Although humans interpret such multimodal forms of communication effortlessly, this is a very difficult task for computers. The difficulty is due in part to our limited scientific knowledge of the structure and organization of these presentations. I work towards designing conversational systems that can synthesize multimodal presentations to convey information to human users and systems that can deal appropriately with the multimodal communication produced by people.  Here are some of my publications related to this topic. 

  1. CITE: A Corpus of Image-Text Discourse Relations, M.Alikhani, S. Nag Chowdhury, G. de Melo, M. Stone, In Proceedings of NAACL19. 

  2. "Caption" as a Coherence Relation: Evidence and Implications, M.Alikhani, M. Stone, In Proceedings of NAACL19, Workshop on Shortcomings in Vision and Language.

  3.  AI2D-RST: A multimodal corpus of 1000 primary school science diagrams, T. Hiippala, M. Alikhani, J. Haverinen, T. Kalliokoski, E. Logacheva, S. Orekhova, A. Tuomainen, M. Stone, J. Bateman.

  4. A Coherence Approach to Data-Driven Inference in Visual Communication, M.Alikhani, T.Hiippala, M. Stone, CVPR2019 Workshop on Language and Vision.

  5. Multimodal Strategies for Ambiguity Resolution in Conversational Systems, M. Alikhani, E. Selfridge, M. Stone, M. Johsnton, In submission. 

  6. Arrows are the Verbs of Diagrams, M. Alikhani, M. Stone, In Proceedings of COLING2018, the 27th International Conference on Computational Linguistics.

  7. Exploring Coherence in Visual Explanations, M. Alikhani, M. Stone, In Proceedings of First International Workshop on Multimedia Pragmatics.

Joint Actions and Common Ground


Collaborative robotics requires effective communication between a robot and a human partner. This work proposes a set of interpretive principles for how a robotic arm can use pointing actions to communicate task information to people by extending existing models from the related literature. These principles are evaluated through studies where English-speaking human subjects view animations of simulated robots instructing pick-and-place tasks. The evaluation distinguishes two classes of pointing actions that arise in pick-and-place tasks: referential pointing (identifying objects) and spatial pointing (identifying locations). The study indicates that human subjects show greater flexibility in interpreting the intent of referential pointing compared to spatial pointing, which needs to be more deliberate. The results also demonstrate the effects of variation in the environment and task context on the interpretation of pointing. The corpus and the experiments described in this work can impact models of context and coordination as well as the effect of common sense reasoning in human-robot interactions.
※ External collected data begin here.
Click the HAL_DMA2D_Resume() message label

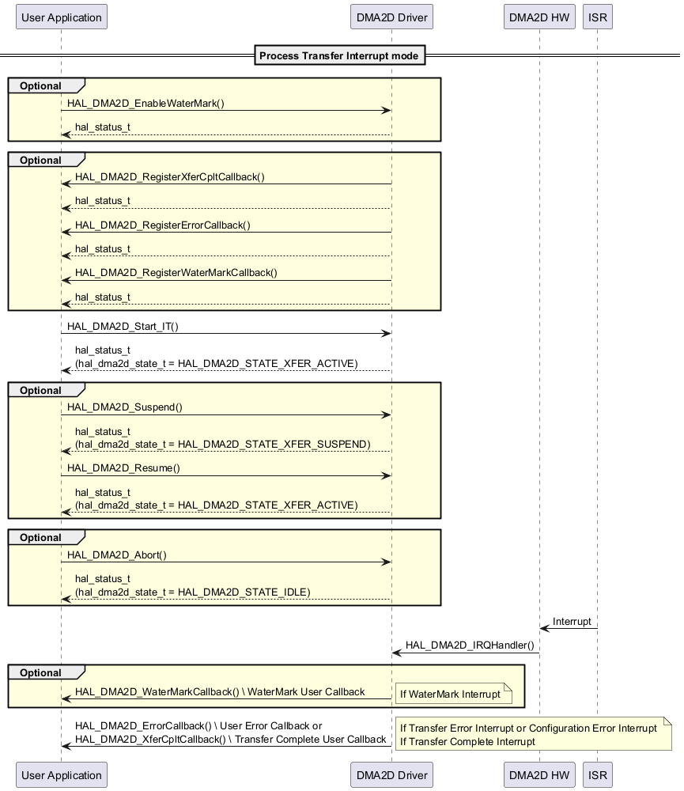click(x=123, y=468)
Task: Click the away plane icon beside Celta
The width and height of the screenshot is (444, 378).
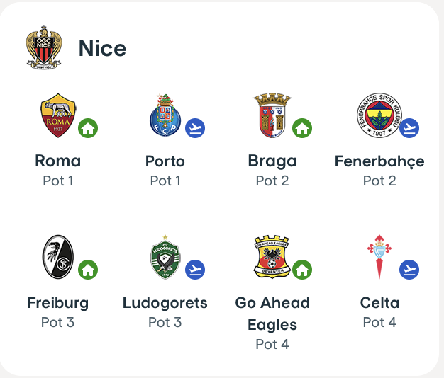Action: click(409, 270)
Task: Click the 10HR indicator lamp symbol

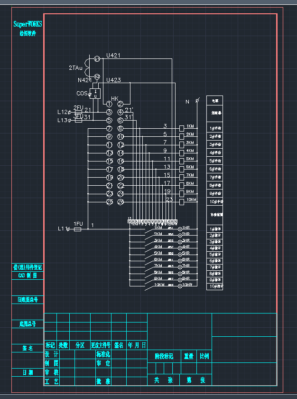Action: tap(180, 286)
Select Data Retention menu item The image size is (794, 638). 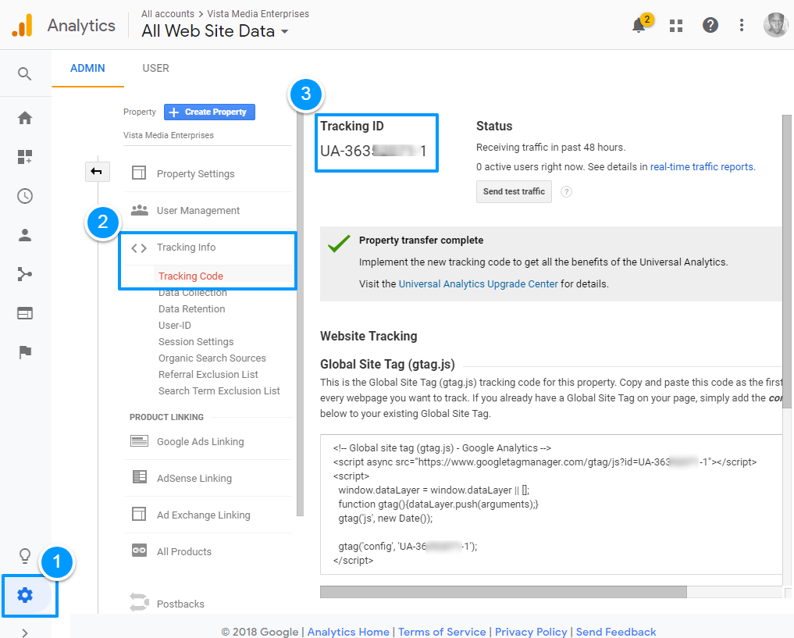(x=191, y=309)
    1. That and There: Judging the Intent of Pointing Actions with Robotic Arms, M. Alikhani, B. Khalid, R. Shome, C. Mitash, K. Bekris, M. Stone, In Proceedings of AAAI-2020.

Generating Referring Expressions


Natural language generation is concerned with generating linguistic material from some non-linguistic material. Referring expressions are the ways we use language to refer to entities around us. How do people produce such expressions? What drives choice understanding and choice-making in producing referring expressions? How can we efficiently compute properties that are included in a description, such that it successfully identifies the target while not triggering false conversational implicatures? To generate a distinguishing referring expression, basic algorithms choose a set of attribute-value pairs that uniquely identify the intended referent given an intended referent, a knowledge base of entities characterized by properties expressed as attribute-value pairs and a context consisting of other entities that are salient.  These are my publications related to this topic.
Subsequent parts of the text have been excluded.